PS. Just realized that your question was posted about 2 hours ago :man_facepalming:

I believe the only way is to attempt to dump the data sent to OpenAI from both pieces of code. Then, analyze the differences and create a custom class to correct the data being sent to OpenAI. When I have free time, I will try to accomplish this.

This solution worked for me

https: / /community.openai.com /t/ openai-whisper-send-bytes-python-instead-of-filename/84786/4

Added spaces because my account is new and I can’t include links in my post

2 Likes

It worked! What I didn’t know was that I should specify the audio format using:

buffer.name='tmp.mp3'

Thanks.

1 Like

@andreydmitr20

Is it OK if a moderator closes this topic?

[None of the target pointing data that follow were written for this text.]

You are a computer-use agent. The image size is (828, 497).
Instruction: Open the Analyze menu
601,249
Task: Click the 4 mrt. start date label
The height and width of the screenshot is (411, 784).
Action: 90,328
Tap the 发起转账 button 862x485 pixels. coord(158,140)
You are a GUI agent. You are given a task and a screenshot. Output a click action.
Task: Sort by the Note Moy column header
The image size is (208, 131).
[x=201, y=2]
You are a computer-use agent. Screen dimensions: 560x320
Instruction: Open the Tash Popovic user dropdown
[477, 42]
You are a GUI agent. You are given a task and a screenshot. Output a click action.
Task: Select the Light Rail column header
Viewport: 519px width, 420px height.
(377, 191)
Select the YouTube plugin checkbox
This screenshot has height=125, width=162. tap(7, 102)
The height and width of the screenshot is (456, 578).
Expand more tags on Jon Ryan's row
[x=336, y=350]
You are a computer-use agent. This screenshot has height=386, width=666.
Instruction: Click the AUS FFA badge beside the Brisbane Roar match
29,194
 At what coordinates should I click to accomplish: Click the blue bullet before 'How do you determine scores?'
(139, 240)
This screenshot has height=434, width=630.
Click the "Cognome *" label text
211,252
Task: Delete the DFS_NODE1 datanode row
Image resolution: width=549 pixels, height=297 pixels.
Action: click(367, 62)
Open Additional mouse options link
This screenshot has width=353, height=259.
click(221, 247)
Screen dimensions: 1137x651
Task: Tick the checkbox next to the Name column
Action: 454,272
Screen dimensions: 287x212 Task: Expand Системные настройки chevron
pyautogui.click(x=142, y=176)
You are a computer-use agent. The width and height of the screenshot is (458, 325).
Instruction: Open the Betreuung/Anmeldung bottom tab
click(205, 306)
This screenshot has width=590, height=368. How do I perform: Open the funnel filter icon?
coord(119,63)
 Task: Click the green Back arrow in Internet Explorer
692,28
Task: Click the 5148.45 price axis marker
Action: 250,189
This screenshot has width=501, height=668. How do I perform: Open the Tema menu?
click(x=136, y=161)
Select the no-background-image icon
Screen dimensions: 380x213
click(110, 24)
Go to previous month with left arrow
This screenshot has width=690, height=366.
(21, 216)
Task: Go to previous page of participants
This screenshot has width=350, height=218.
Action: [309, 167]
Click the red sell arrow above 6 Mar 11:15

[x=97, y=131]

Hi. Here is what worked for me. I’m using Node (NestJS) with the openai npm lib.

import { Readable } from 'stream'
import { Injectable } from '@nestjs/common'
import * as openai from 'openai'
import { toFile } from 'openai'
import { getObjectFromS3 } from '../../aws/s3/s3-client'
import { readableToBuffer } from '../../../commons/utils'

@Injectable()
export class WhisperService {
  private readonly openaiClient: openai.OpenAI

  private readonly transcriptionsAPI

  constructor() {
    this.openaiClient = new openai.OpenAI({ apiKey: process.env.OPENAI_KEY })
    this.transcriptionsAPI = this.openaiClient.audio.transcriptions
  }

  async transcribeAudio(audioDocPath: string): Promise<string | null> {
    const s3Object = await getObjectFromS3(audioDocPath)
    const buffer = await readableToBuffer(s3Object.Body as Readable)
    const file = await toFile(buffer, 'tmp.mp3', { type: 'mp3' })
    const transcriptionConfig = { timeout: 40000, maxRetries: 2 }

    const response = await this.transcriptionsAPI.create({ model: 'whisper-1', file }, transcriptionConfig)

    return response.text
  }
}

the readableToBuffer function:

export async function readableToBuffer(readable: Readable): Promise<Buffer> {
  const chunks: Buffer[] = []

  return new Promise<Buffer>((resolve, reject) => {
    readable.on('data', (chunk: Buffer) => chunks.push(chunk))
    readable.on('end', () => resolve(Buffer.concat(chunks)))
    readable.on('error', reject)
  })
}
1 Like

Initially, I was doing this:

 const file = await toFile(Buffer.from(data));

Somehow, I managed to make it work without the library, and then I asked myself: WHY?!

Here is the reason:

 const file = await toFile(Buffer.from(data), 'audio.mp3');

This worked for both the node.js library and a pure fetch request.

I’m not really sure why, but I believe it has to do with the “name” inference in the “toFile()” method:

@param name — the name of the file. If omitted, toFile will try to determine a file name from bits if possible.

Note it says Try…

When I manually added the name and type, it worked properly. However, when I removed it, I started getting nonstop errors.

1 Like

I got around this issue by setting the .name attribute on the buffer object. It appears that the Whisper API is inferring the file type from the extension on this attribute, rather than inspecting the raw bytes themselves. Here’s a snippet that worked for me (I’m using GraphQL with multipart file uploads).

@strawberry.type
class Mutation:
    @strawberry.mutation
    async def transcribe(self, audio_file: Upload) -> str:
        audio_data = await audio_file.read()
        buffer = io.BytesIO(audio_data)
        buffer.name = "file.mp3"  # this is the important line
        transcription = await openai_client.audio.transcriptions.create(
            model="whisper-1",
            file=buffer,
        )
        return transcription.text

Looking at the types in the Python SDK, it looks as though as you can pass a bytes object to the file argument, but I haven’t gotten this to work.

Thanks to @ahmed.alsaba for pointing me toward the right post.